- _Cosa fare_: Riscrivi la parte del brano sui ricordi che riaffiorano da "AKA coda cavallina" fino a "in brandelli macilenti." compreso, cambiando "periferia" in "provincia".

AKA coda cavallina
There's so much to say
so I won't say it








E' difficile tornare indietro, e se tutto il corpo apprende la nozione, è ugualmente arduo che la mente ami tornare sui luoghi dei delitti. Si funziona così, e si corre a gambe levate dal primo istante. Un po' più lenti alla periferia, un po' più lenti a fuggire i diciotto anni; così talvolta, approfittando degli attimi di nudità, di estrema vulnerabilità, il ricordo assale, a frammenti, a pezzi, in brandelli macilenti.
Ameremmo che tutta la vita vi fosse fuggita, ed invece, i vermi sazi possono dimenticare qualche muscolo, qualche mozzicone di sangue rappreso. Può capitare qualche tizzone incandescente sotto la sopravvenuta morte "lavorativa", appiccicata alla carogna della "maturità".

- _Sezione dati_:
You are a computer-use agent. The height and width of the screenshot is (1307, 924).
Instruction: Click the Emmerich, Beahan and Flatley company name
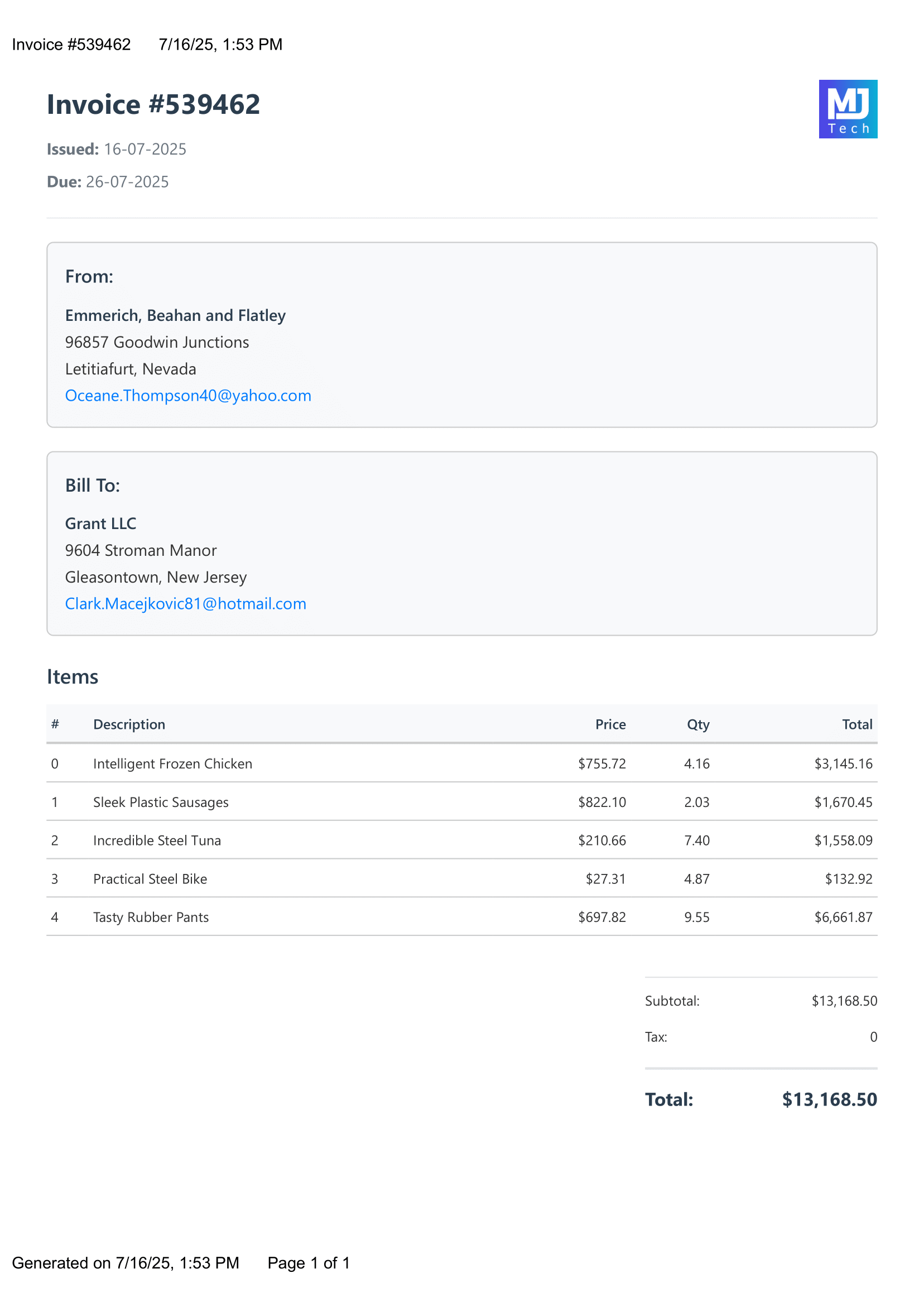[175, 315]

- _Risultato completo_:
AKA coda cavallina
There's so much to say
so I won't say it








E' difficile tornare indietro, e se tutto il corpo apprende la nozione, è ugualmente arduo che la mente ami tornare sui luoghi dei delitti. Si funziona così, e si corre a gambe levate dal primo istante. Un po' più lenti alla provincia, un po' più lenti a fuggire i diciotto anni; così talvolta, approfittando degli attimi di nudità, di estrema vulnerabilità, il ricordo assale, a frammenti, a pezzi, in brandelli macilenti.